### What you need to do:
A: Quote the passage about Marisia Eisenstadt between "Marisia Eisenstadt absorbed" and "two world wars.", inclusive.
B: For each statement below, say yes or no on whether the passage about Marisia Eisenstadt agrees with it, and quote the words of the passage that decide it. (i) The family discussed whether to escape one evening in December 1940. (ii) Marisia's father leaned toward escaping. (iii) Marisia's mother wanted the family to run to the borders.

[START Source extract]

Marisia Eisenstadt absorbed the spiritual atmosphere of her parents' home. It was the atmosphere of the Jewish European culture. The problems of literature, art, theater and music were her daily spiritual food, and the national Jewish renaissance filled her whole being. She can definitely would be considered as the most beautiful and best young Jewish generation who grew up in Poland between the two world wars.
This is how Marisia Eisenstadt had been until the outbreak of World War II in September 1939. Only a few months after she received her matriculation certificate, while she was walking in the streets absorbed in her dreams and plans for the future - and already many German bombs fell and destroyed Jewish Warsaw - and with her young life. Her image, which was all made of poetry, singing and movement, always full of life, was now secluded itself in doubts, mourning and in fear. She felt in advance the terrible tragedy, which was approaching.
One evening in December 1940, the family members sat together and discussed the actual problem: to escape or not? Marisia's healthy mind demanded clearly: leave everything and run to the borders, as did already thousands of Jews. Also her father was inclined to that direction. It is probably the ancient wandering instinct, which rouse inside him, and like in his young period, when he wandered in the willows of Ukraine with the people of the theater - he wanted now to try his luck and go wherever his feet will lead him. Because it was obvious that worse than then, it would not be possible! But mother had a different stand. She, always the serious one, tent dweller (stay at home), the devoted wife and Jewish Mother, "Is it Possible" she claimed, "here we sit safe in a corner of our own. Whenever we exit of our home, we would become immediately homeless wanderers who seek a place for the night rest. Would we be able to cross borders, wander in the roads no roads and search for a new home? Leaving home means destruction!"

[END Source extract]
[START Material supplied]

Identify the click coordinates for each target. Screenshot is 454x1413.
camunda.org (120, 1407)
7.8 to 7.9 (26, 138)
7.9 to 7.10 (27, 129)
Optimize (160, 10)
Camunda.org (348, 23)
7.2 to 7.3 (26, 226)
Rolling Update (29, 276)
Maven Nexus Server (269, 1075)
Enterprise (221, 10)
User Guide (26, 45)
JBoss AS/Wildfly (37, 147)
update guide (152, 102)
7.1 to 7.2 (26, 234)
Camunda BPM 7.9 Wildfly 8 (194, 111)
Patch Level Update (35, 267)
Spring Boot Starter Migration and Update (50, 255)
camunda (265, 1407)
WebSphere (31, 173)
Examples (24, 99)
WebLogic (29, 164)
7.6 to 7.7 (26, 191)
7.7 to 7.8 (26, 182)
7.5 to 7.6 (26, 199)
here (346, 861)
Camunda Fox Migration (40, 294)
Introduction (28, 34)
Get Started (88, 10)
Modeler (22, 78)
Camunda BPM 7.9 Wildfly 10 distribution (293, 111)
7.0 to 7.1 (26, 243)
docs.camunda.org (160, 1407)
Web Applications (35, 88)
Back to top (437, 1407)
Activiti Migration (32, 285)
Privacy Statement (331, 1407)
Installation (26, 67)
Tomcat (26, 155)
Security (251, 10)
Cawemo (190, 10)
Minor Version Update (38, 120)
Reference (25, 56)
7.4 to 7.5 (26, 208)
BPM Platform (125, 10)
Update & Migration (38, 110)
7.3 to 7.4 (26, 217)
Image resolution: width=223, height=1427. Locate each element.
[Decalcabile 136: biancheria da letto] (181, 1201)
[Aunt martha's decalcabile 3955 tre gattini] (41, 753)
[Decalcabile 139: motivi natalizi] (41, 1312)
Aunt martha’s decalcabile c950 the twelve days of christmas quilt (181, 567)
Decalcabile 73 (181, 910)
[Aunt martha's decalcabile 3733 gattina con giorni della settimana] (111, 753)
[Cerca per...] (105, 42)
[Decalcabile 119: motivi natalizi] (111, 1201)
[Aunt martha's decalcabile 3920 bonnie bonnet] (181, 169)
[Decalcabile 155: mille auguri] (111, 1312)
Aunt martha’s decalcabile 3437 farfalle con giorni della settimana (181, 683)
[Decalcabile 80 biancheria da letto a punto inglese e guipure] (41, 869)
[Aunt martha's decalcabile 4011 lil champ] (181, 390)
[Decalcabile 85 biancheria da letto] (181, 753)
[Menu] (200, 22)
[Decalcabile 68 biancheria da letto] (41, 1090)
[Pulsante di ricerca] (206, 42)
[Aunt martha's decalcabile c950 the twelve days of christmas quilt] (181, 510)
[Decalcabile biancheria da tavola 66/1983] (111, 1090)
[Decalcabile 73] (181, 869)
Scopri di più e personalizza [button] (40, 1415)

[END Material supplied]

### Per-task outputs:
A:
Marisia Eisenstadt absorbed the spiritual atmosphere of her parents' home. It was the atmosphere of the Jewish European culture. The problems of literature, art, theater and music were her daily spiritual food, and the national Jewish renaissance filled her whole being. She can definitely would be considered as the most beautiful and best young Jewish generation who grew up in Poland between the two world wars.

B:
(i) Yes: "One evening in December 1940, the family members sat together and discussed the actual problem: to escape or not?"
(ii) Yes: "Also her father was inclined to that direction."
(iii) No: "But mother had a different stand." and "Leaving home means destruction!"